July 9, 2020: US pharmaceutical giant Gilead has filed five patent applications for a 20-year monopoly on the manufacture and commercialisation of the drug remdesivir in Argentina. Remdesivir is the first drug approved globally to treat people infected with COVID-19. If the National Institute of Industrial Property (INPI) rejects the patent, it would be a significant step toward Argentina being able to manufacture remdesivir locally at a reduced price.

Fundación GEP has opposed Gilead’s patent applications While clinical trials are being developed globally for other drugs to treat COVID-19, remdesivir already has the approval, for emergency use, of the US Food and Drug Administration (FDA), and the European Medicines Agency (EMA) has approved its commercialization.

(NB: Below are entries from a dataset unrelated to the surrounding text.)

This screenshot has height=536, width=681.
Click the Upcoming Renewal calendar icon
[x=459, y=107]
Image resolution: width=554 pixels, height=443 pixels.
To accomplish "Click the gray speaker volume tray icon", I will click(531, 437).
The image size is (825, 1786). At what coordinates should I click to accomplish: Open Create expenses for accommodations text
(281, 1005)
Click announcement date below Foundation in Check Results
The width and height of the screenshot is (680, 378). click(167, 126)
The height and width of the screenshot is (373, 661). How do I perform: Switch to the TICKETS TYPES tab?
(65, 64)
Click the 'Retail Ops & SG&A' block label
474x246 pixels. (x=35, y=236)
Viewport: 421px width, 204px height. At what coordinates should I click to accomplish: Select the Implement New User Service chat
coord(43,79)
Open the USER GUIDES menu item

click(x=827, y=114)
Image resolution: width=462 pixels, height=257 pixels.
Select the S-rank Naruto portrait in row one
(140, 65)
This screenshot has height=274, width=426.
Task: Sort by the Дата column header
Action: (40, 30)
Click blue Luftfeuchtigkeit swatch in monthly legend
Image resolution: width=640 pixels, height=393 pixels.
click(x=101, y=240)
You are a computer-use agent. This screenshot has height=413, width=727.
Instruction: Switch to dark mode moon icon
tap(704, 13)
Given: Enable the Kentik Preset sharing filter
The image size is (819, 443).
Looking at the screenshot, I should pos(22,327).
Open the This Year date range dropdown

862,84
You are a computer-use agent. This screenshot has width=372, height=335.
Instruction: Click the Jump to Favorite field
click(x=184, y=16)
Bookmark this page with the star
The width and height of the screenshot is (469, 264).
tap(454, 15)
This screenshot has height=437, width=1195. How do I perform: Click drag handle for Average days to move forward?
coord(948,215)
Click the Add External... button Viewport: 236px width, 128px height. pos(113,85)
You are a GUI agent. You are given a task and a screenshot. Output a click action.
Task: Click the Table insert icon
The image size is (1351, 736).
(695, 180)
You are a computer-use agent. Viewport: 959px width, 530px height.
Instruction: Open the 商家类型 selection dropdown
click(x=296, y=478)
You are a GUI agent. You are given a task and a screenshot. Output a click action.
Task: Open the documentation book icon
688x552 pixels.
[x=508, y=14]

The monopoly rights granted by patents would allow the company to set excessively high prices, as it has already done with sofosbuvir, a drug that cures hepatitis C. Patent rights are reinforced in many trade agreements.

“We had access to the patent applications and were able to confirm that they do not meet the patentability requirements in force in Argentina, so they should be rejected by INPI,” said Lorena Di Giano, Executive Director of Fundación GEP. She argues that Gilead’s application fails to demonstrate any inventive step, and it uses combinations of existing active ingredients.

Gilead set a price of US$390 for each application of the drug for the US and other developed countries. This is almost 400 times higher than its manufacturing cost, which, according to a study by the University of Liverpool, is less than one dollar per unit.

A month ago Gilead signed voluntary licensing agreements for remdesivir with pharmaceutical manufacturers based in India and Pakistan. According to estimates from the Institute of Clinical and Economic Review (ICER), the price for the generic versions from the two producers in India authorized by Gilead - Hetero Labs and Cipla - that will be available to the 127 Lower Middle Income Countries, would not exceed US$80 a dose.

“Even we see $80 dollars a dose is extremely expensive. Gilead deliberately leaves out many countries, as is the case with most of countries in South America. Clearly, it is in the excluded countries where Gilead intends to get the biggest profit. Argentina is one of them, so we must pay special attention to the patent applications filed as part of this strategy”, warned Di Giano.

Hedge funds are the main shareholders in companies like Gilead, and they are interested in high profits, not in saving lives. Public health, other community groups and some governments are supporting the WHO C-TAP process for exemptions from patent rules and trade rules so that all COVID-related medicines and vaccines can be made available at affordable prices for all. The pandemic has exposed the need for essential medicines to be made available as public goods, not for private profit.